* **Text block**
━━━━━━━━━━━━━━━━

I approach the CWILA Count as a literary historian whose research studies the relationship between public policy, arts funding, and cultural production in Canada. I am also book review editor for the literary journal Canadian Literature. I am thus interested in both the history of cultural production in Canada and its future. In my two roles, I have spent a lot of time thinking about the decline in public funding and infrastructural support for publishers and writers and the subsequent impact on Canadian writing. What I haven’t been able to assess until now is how much mutual support there is within Canada among the various players on what modernist poet F.R. Scott termed the “literary assembly line.” When Scott convened the first national conference on the Canadian literary economy in 1955 (remembered as the Kingston Conference), he wanted to show how interconnected the workers on this assembly line were. He explains his analogy:

The producer… is the creative writer whose manuscript, once completed, is passed along the line to the publisher, magazine editor, or CBC programme director. If accepted, it is then distributed to the public on the printed page or through broadcast. When printed it is available in libraries and bookstores. The critic and reviewer help to acquaint the readers with works being published, and to assess techniques and trends. All these workers on the assembly line participate in a common undertaking, however much their interests and outlook may vary; when they are all citizens of one country they have further points in common.

By bringing together representative figures from every point on the assembly line—those involved in the creation, production, distribution, and reception of literature in Canada—the 1955 conference captured mid-century attitudes toward Canadian literature, mass media, multiple reading and listening publics, and publishing. As a committed social democrat who served for years as the National Chairman of the Co-operative Commonwealth Federation, Scott believed that the viability of one worker on the assembly line depended on the success of all assembly line workers. In their 2013 book Producing Canadian Literature, Kit Dobson and Smaro Kamboureli similarly set out to explore the “interface between writers and the market, the site where those concerns of art and business intersect and negotiate with one another.” Like these critics, CWILA aims to think through the material aspects of artistic production and reception.

━━━━━━━━━━━━━━━━

* **Data lines**

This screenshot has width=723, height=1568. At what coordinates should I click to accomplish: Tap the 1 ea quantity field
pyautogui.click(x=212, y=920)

━━━━━━━━━━━━━━━━

* **Task instructions**
A. Can you reproduce, word for word, the part of the essay on the Canadian literary assembly line that opens with the words containing "The producer… is" and closes with "points in common."?
B. Would you resume the essay on the Canadian literary assembly line, carrying it on from its final sentence?

* **Answers to the tasks**
A.
The producer… is the creative writer whose manuscript, once completed, is passed along the line to the publisher, magazine editor, or CBC programme director. If accepted, it is then distributed to the public on the printed page or through broadcast. When printed it is available in libraries and bookstores. The critic and reviewer help to acquaint the readers with works being published, and to assess techniques and trends. All these workers on the assembly line participate in a common undertaking, however much their interests and outlook may vary; when they are all citizens of one country they have further points in common.

B.
The concerns Scott raised almost 60 years ago about the sustainability of the Canadian literary economy are just as relevant today. It’s tempting to see books, reviews, and readers in isolation, when in fact, they are a series of interconnected nodes. In the 2012 CWILA Count, we tried to capture a snapshot of the interdependence of some of the cultural producers who keep the literary assembly line going. Our snapshot reveals both generative shifts and pernicious trends.

The original 2011 CWILA Count last year found that although women published half the books in the country, they only got an average of 39 per cent of the book review space. The Count found that men wrote more reviews than women, men tended to review books by men (still a persistent trend), and books by male writers received more attention than books written by women authors. CWILA proved a gender bias in literary culture in Canada.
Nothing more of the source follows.